Segment Start: EXTRACTED ENTRIES
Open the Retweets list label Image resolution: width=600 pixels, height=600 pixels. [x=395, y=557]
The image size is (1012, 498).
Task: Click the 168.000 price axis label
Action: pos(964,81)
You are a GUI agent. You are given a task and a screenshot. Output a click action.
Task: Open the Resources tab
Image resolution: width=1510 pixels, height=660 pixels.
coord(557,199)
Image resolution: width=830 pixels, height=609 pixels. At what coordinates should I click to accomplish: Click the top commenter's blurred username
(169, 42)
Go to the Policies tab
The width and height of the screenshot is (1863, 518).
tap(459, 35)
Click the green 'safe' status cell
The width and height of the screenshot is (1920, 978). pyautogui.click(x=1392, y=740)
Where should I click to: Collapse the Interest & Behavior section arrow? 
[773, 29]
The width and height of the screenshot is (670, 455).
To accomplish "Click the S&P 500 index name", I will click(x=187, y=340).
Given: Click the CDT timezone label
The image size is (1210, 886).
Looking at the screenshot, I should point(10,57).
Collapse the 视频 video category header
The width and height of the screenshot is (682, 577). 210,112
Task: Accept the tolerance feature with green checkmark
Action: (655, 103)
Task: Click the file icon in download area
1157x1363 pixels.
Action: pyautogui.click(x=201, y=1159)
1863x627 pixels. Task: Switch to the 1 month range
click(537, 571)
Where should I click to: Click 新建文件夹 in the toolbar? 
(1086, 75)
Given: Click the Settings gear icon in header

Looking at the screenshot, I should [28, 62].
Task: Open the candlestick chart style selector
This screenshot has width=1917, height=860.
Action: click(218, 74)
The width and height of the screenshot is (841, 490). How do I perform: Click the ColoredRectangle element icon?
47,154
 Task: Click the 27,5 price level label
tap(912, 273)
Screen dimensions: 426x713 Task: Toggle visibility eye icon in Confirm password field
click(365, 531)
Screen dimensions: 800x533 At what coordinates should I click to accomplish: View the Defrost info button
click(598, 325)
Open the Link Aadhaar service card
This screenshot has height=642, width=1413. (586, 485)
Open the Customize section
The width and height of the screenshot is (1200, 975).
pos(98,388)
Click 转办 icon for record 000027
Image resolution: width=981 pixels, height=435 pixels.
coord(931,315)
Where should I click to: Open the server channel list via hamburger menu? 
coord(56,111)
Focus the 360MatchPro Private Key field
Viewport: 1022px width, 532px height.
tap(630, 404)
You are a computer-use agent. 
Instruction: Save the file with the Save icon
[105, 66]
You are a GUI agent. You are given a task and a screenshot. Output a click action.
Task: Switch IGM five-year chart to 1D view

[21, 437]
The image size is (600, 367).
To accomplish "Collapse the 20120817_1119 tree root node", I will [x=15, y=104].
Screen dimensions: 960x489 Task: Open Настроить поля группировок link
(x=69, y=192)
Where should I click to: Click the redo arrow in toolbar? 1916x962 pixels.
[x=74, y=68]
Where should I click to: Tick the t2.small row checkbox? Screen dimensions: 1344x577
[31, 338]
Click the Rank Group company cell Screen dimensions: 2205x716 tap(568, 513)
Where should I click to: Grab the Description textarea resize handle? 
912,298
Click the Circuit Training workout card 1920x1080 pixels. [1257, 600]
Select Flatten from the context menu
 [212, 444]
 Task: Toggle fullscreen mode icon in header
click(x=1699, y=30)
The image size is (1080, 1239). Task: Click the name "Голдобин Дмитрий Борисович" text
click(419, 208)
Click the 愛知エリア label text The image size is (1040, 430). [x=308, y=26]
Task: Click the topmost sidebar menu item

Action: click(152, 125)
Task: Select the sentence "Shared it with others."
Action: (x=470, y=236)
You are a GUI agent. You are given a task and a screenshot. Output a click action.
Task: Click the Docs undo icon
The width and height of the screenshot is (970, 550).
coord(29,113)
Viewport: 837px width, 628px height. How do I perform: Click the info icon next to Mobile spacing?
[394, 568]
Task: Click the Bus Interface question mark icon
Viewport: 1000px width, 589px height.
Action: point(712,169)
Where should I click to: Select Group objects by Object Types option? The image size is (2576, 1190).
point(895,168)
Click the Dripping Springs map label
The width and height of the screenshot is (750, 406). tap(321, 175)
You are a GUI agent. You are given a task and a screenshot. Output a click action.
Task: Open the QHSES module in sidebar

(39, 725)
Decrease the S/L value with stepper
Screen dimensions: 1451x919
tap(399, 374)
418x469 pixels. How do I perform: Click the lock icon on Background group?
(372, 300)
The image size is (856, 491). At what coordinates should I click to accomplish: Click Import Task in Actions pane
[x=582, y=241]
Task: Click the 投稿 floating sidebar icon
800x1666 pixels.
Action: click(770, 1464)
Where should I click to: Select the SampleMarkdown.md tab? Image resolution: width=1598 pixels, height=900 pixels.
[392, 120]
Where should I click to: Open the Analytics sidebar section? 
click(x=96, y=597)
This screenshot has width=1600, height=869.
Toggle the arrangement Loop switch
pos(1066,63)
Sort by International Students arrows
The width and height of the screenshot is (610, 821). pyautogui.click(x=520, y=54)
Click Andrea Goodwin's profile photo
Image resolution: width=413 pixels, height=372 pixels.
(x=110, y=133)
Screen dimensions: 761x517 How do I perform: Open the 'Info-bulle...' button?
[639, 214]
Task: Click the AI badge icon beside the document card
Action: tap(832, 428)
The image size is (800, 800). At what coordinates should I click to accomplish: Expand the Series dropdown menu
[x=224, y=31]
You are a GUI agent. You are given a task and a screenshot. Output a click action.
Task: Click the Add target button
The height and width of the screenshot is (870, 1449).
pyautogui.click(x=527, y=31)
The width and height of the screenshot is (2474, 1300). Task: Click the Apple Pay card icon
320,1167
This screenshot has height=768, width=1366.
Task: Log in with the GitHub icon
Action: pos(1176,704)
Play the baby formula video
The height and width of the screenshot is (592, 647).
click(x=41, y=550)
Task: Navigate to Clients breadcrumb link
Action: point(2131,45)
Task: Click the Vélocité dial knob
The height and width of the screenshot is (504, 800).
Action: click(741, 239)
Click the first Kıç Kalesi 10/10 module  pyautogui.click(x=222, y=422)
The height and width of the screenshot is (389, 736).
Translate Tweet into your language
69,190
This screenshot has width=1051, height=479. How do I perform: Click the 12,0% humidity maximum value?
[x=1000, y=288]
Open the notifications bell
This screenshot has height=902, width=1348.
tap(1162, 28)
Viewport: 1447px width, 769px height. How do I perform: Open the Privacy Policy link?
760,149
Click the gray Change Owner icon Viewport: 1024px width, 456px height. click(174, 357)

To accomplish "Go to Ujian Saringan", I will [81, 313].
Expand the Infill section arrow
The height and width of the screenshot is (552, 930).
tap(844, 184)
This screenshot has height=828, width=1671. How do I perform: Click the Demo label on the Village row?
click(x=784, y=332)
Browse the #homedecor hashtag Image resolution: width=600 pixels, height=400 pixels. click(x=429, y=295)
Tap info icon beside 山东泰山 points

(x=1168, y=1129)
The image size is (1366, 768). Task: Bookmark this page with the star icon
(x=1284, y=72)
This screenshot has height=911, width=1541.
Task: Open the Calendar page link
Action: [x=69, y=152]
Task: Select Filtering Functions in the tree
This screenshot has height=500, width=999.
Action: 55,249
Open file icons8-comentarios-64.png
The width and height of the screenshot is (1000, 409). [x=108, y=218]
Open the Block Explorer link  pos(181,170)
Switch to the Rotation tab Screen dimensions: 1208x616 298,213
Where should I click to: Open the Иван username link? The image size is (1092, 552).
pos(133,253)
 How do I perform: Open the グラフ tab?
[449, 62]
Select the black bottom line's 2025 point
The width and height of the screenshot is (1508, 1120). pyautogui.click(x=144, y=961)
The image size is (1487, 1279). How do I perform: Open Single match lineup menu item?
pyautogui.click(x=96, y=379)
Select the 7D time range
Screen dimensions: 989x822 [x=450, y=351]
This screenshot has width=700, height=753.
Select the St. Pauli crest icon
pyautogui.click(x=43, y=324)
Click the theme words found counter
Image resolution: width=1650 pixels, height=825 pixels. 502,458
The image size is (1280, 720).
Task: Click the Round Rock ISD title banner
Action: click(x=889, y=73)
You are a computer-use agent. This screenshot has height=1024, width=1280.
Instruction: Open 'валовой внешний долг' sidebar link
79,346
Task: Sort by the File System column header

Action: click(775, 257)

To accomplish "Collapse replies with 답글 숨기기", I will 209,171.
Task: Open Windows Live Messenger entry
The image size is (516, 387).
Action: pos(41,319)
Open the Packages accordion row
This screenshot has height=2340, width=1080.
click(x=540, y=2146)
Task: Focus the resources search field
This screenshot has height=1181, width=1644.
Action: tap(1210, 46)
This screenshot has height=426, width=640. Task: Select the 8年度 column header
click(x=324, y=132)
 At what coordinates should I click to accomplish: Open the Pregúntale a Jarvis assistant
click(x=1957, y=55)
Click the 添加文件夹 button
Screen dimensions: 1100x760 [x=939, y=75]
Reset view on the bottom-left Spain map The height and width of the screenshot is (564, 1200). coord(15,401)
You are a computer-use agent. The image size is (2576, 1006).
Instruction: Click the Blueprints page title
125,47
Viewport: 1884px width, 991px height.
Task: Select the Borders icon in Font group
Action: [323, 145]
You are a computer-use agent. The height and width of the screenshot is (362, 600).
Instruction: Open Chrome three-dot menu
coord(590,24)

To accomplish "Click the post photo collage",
Segment End: EXTRACTED ENTRIES
EXERCISE DESCRIPTION:
The lines needed are those in the data above that hold the string "computer"; copy each of them.

RESPONSE AREA:
You are a computer-use agent. 
You are a computer-use agent. This screenshot has height=1024, width=1280.
You are a computer-use agent. The image size is (2576, 1006).
You are a computer-use agent. The height and width of the screenshot is (362, 600).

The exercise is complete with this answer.